---------- Excerpt provided
# IMPORTANT.....please sign!



## Ipswichbabe (May 17, 2005)

http://petitions.pm.gov.uk/spermdonors/

/links


----------



## olivia m (Jun 24, 2004)

Dear Ipswichbabe
I'm sorry that whoever started this petition seems to feel that the answer to the shortage of sperm or egg donors lies in going back to anonymous donation.  The law was not changed in order to deny couples or individuals the chance to have a child, it was changed to give choices to those people most affected by donor conception...the people who result from it.  As things stood before the change, they were the only ones not to have any choices at all and to have knowledge of one half of their genetic background denied to them as a result.  If all UK clinics had prepared for the change and put in place recruitment practices aimed at a new sort of donor (as did places like Manchester Fertility Services) then the shortage of sperm would have been a blip rather than the crisis is has been.  Sadly most clinics put their heads in the sand and then cried foul...blaming the change in the law for their failure to change the way they recruit.  Luckily many clinics are now starting to recruit again and surprise, surprise, not finding it too difficult.  With regard to egg donation, sadly many clinics just assumed that no-one would donate altruistically after the law change and started sending people abroad without even trying to continue to recruit in this country.
--------------------
### Task set
• a. In the forum thread about the sperm donor petition, which fertility service is named as having changed how it recruited donors before the law changed?
• b. Write the next part of the forum thread about the sperm donor petition, starting after its final sentence.
---------- Given entries
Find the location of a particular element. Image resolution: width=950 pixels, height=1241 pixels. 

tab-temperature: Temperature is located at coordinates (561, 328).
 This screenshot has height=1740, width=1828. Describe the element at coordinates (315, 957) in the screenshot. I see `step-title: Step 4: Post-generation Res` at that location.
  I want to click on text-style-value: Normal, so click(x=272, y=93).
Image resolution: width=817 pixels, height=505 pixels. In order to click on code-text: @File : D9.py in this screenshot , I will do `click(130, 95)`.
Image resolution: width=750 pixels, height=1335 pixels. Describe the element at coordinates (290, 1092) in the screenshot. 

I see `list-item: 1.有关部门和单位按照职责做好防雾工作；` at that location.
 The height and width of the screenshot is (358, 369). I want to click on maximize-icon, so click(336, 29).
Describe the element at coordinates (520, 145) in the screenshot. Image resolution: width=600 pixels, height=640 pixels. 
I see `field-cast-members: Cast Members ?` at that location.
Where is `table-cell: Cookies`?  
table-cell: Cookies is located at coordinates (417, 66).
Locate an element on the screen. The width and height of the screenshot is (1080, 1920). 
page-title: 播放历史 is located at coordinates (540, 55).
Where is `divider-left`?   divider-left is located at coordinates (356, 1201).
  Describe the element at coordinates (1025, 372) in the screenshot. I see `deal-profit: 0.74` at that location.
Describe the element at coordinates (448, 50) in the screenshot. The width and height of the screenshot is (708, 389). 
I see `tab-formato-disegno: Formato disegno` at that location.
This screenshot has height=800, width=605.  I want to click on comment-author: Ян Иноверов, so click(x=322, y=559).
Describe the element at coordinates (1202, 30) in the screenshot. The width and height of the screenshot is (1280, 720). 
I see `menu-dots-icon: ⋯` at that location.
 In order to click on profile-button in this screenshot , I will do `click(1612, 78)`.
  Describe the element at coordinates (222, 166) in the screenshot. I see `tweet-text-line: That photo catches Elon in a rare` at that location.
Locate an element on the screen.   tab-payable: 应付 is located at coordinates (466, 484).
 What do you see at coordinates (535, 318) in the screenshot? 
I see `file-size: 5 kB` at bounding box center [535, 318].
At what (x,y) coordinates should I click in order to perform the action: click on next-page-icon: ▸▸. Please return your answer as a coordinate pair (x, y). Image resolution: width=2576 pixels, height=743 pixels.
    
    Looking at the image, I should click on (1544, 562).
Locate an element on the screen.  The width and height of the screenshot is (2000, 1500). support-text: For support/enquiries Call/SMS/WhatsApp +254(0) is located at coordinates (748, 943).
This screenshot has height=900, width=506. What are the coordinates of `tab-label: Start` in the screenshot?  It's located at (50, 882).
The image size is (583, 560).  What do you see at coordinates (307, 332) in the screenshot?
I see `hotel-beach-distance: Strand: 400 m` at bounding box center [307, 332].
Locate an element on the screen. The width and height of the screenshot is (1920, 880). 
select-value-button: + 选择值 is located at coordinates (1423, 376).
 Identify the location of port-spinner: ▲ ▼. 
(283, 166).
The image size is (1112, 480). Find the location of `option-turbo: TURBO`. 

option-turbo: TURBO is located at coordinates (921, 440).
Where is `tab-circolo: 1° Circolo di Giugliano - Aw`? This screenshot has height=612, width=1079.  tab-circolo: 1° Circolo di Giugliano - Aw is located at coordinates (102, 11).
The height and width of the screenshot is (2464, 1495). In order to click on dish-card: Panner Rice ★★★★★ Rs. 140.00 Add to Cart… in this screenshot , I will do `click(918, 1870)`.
--------------------
### Task-by-task outputs
• a. Manchester Fertility Services

• b.
Of course having to wait for donated eggs or sperm adds to the considerable heartache of infertility and that cannot be a good thing, but can it be right that supply of gametes is put before the needs of donor conceived people to make a choice to know about where they have come from?  I don't think so.
Olivia


----------



## snagglepat (Sep 13, 2004)

I've had a look at the petition and have decided not to add my name as the request is just not clear enough for me. Review and do what exactly? Change the situation back to anonymous only? Change it to something more like the American system where donors can choose whether they want to be anonymous or ID release? Or as Olivia has said, put a system in place that requires clinics to have some kind of donor recruitment process? 

I do think that lobbying on this is a good idea but to simply ask for a review with no indication of why or with what purpose in mind (to improve donor numbers? reduce them?) isn't actually that helpful. Just my 2p worth. 

Gina.


----------



## Fifebloke (Jan 18, 2006)

I agree with Gina.  We need to support an identified solution, not just complain.

(Mine's was thruppence)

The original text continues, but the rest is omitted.